A spokeswoman representing Taste explains that the eggs sold at the chain supermarket are pre-packed by suppliers and categorised into different sizes according to weight.

When these pre-packed eggs arrive at the warehouse, the shop conducts sample checks to ensure that these eggs are in the right size ranges, she says.

Regarding the sales format of chicken, the spokeswoman says, all fresh and chilled chicken in Taste have long been sold by pieces, and this practice is welcomed by the majority of customers.

'The average weight of every piece of chicken we sell is indicated either on the packages [for pre-packaged chilled chicken] or on the price tags [for fresh chicken]. We believe adequate information has been provided to enable our customers to make their choice,' she said.

Many people using long-distance phone packages have had a similar experience to that of Himal Gurung as they are changed to a more expensive international direct dialling package without receiving any notification.

Mr Gurung's complaint is against New World Telecommunications.

'I have been using IDD 009 service from New World Telecommunications without any problem for the last few years. The package rate I got from the telecommunications company was HK$2.11 per minute for calling Nepal.

'In March 2007 I changed my job and joined a new company. For work reasons I have to make an overseas call sometimes, and so my company registered my personal mobile number on their account to facilitate me to make the phone call after office hours for business reasons.

'In June I was surprised when I saw the bill for my mobile. The charge to Nepal turned into HK$6.70 per minute compared to my existing package of HK$2.11. When I checked with NWT, I was told that the charges were changed when my mobile was transferred to the company account.
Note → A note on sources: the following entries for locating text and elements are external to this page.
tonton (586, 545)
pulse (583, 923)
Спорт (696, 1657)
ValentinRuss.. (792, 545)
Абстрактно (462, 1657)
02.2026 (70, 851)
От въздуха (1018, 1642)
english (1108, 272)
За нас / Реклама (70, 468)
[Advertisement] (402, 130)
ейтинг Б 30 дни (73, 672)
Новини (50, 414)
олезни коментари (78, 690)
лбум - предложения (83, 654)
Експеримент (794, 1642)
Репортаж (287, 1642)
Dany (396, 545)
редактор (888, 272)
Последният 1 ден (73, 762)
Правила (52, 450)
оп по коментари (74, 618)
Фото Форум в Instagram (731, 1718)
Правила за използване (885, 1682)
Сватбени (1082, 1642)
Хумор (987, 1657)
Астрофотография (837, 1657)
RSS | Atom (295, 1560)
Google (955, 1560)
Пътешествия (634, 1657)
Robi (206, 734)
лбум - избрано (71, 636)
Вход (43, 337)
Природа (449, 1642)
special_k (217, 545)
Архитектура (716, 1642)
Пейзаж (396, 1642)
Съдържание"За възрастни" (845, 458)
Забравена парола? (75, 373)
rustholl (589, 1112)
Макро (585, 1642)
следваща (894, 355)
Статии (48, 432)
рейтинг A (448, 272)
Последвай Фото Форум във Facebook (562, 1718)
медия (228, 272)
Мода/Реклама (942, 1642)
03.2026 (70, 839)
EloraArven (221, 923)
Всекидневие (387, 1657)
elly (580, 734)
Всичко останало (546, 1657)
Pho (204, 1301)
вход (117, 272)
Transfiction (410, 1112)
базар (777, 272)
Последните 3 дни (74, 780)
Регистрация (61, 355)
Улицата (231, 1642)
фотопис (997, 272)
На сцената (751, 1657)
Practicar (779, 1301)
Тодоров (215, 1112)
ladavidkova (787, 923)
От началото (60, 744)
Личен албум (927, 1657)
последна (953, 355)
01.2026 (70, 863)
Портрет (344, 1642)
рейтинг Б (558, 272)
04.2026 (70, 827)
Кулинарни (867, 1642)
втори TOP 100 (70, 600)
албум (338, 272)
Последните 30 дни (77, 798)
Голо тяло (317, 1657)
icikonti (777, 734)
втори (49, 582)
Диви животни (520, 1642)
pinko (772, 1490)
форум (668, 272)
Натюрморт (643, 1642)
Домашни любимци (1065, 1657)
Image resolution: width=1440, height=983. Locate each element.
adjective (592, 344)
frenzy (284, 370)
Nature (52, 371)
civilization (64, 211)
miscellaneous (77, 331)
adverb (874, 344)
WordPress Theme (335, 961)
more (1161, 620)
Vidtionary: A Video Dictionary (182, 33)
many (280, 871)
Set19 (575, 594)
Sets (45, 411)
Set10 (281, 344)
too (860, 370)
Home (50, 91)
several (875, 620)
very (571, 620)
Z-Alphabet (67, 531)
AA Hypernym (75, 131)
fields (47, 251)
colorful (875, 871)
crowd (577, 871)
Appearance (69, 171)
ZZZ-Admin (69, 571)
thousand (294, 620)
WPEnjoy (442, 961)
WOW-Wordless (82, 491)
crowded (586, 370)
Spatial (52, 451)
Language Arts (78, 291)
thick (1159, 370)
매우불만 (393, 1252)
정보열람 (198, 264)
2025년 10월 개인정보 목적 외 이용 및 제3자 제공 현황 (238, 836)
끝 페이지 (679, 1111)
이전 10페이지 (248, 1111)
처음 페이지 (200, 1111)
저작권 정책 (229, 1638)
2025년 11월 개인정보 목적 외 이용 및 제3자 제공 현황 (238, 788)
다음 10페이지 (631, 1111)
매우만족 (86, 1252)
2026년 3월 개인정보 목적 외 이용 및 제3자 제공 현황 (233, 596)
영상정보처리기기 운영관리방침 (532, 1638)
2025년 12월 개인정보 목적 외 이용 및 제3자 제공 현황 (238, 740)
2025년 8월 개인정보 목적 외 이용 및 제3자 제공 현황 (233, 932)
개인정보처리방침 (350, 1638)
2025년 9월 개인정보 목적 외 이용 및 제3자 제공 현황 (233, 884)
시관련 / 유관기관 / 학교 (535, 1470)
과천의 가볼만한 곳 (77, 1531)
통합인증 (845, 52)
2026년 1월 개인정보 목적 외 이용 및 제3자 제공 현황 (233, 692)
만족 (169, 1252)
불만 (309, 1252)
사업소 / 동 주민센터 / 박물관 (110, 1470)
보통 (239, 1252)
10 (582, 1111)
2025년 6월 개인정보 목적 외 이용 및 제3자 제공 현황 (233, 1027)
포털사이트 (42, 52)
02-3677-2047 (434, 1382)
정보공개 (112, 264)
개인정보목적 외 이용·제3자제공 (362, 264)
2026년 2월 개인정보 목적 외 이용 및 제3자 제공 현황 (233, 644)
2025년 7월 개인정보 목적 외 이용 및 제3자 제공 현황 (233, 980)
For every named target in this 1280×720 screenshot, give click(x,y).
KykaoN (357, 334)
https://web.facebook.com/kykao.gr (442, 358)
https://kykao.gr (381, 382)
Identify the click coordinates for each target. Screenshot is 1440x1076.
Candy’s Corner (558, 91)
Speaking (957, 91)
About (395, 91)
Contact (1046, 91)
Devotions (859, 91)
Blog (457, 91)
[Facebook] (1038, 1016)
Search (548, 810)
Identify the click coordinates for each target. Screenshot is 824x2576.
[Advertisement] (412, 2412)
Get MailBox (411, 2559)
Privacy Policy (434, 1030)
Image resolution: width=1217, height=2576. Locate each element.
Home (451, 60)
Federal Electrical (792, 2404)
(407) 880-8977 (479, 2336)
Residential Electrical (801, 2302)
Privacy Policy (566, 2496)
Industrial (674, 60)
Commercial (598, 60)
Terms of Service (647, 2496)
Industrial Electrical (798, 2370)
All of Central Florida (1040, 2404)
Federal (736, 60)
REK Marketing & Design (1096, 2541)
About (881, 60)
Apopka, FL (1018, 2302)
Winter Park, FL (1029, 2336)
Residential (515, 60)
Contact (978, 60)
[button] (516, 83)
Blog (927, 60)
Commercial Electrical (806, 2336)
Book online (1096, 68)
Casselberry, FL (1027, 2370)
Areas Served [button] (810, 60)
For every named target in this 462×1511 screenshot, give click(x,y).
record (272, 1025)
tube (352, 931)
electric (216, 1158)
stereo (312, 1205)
The rate applied to my phone was the company rate.

'I think that is indeed a rip-off, as I did not transfer but just registered my mobile number to my company's account.

'Actually, there are different dialling procedures for making phone calls through the company account and my personal account. So I think NWT should at least send me two separate bills for the two types of calls.

'However, when I raised my concerns to their staff, their attitude was rude.'

New World Telecommunications said in a letter that Mr Gurung registered their IDD 009 service with his mobile phone number in April 2005 and he requested a transfer to a business account this April.

An NWT customer service officer contacted Mr Gurung and transferred his mobile phone number back to his personal account.

A spokeswoman for the company said they had also waived the charge difference between the two calling rates as a gesture of goodwill.

'We have escalated Mr Gurung's concern about our salespersons' attitude to the corresponding department head for immediate improvement,' she said.